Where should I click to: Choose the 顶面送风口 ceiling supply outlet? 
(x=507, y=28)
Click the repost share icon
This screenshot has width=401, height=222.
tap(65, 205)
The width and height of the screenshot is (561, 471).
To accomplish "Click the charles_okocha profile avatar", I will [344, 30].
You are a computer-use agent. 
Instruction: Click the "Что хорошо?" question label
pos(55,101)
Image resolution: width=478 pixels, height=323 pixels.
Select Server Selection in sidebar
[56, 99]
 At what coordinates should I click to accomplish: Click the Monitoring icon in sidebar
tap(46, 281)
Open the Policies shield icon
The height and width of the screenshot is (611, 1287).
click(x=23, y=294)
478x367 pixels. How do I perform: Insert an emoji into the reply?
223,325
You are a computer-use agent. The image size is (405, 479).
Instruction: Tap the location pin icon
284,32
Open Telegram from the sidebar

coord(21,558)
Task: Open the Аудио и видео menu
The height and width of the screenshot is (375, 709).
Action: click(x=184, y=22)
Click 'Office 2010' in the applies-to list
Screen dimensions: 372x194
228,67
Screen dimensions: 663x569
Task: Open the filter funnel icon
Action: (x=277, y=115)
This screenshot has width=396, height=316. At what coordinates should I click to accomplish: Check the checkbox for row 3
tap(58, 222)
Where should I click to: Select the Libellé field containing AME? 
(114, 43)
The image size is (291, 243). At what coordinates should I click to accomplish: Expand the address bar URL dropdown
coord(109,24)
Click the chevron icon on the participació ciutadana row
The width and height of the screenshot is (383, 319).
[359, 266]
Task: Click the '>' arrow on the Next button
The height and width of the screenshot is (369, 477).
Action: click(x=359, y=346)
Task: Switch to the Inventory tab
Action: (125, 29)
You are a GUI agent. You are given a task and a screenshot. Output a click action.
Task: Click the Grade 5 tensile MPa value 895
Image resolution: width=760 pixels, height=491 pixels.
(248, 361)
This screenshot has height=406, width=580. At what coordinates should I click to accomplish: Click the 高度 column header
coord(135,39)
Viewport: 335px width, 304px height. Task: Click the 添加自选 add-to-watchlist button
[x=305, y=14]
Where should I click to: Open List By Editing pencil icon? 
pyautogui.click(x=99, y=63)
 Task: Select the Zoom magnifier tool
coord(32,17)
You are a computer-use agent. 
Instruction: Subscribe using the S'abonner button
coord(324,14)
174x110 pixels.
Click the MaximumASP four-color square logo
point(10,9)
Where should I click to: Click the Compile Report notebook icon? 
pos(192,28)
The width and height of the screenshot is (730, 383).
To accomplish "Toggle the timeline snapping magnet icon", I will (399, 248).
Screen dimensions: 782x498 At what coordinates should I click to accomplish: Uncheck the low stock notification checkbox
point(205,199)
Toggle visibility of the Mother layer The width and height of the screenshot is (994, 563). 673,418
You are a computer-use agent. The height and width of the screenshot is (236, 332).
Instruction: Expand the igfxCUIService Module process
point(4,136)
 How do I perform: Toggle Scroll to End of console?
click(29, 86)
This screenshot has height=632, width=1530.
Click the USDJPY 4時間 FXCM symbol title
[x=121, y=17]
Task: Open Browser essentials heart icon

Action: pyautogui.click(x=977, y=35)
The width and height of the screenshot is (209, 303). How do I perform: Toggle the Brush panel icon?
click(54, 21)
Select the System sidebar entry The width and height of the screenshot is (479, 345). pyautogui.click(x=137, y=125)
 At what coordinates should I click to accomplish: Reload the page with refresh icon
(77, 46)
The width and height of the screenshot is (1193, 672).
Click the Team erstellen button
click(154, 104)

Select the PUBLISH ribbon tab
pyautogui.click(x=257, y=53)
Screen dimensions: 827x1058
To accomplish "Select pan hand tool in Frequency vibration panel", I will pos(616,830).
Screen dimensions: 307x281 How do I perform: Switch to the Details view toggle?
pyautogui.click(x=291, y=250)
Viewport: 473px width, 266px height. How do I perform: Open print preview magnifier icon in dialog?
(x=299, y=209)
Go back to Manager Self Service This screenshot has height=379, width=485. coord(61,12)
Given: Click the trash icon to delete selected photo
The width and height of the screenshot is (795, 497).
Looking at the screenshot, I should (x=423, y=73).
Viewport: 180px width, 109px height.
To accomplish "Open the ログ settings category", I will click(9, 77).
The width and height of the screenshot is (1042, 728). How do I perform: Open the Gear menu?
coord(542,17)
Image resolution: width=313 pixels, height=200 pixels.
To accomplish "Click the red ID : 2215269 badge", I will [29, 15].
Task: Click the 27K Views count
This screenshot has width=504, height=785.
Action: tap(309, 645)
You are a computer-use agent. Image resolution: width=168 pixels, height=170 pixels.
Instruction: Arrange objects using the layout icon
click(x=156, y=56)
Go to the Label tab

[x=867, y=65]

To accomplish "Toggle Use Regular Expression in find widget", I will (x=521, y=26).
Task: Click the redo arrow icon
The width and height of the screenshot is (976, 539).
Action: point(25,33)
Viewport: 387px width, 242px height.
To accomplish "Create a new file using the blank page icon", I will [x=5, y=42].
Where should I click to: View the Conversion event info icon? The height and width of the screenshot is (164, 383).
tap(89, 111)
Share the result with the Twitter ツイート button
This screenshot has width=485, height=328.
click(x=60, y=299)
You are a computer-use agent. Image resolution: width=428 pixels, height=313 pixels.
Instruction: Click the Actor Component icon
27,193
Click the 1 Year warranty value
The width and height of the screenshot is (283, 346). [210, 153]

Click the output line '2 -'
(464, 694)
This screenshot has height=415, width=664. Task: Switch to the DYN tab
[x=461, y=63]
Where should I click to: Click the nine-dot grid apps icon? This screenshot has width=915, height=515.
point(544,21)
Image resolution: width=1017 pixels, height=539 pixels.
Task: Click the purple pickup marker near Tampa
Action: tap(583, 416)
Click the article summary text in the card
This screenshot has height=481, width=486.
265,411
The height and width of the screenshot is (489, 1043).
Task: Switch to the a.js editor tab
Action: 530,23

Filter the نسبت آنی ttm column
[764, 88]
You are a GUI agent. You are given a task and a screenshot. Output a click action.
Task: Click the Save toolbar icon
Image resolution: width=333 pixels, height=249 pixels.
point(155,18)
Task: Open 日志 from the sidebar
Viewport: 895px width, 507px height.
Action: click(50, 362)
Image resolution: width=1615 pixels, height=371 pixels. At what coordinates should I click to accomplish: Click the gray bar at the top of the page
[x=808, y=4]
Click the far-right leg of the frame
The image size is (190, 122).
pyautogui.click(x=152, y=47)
------------------------------------
**Try it**
How many lines of the material above contain the word "arrow"? Answer with the number only.

**Solved exercise**
2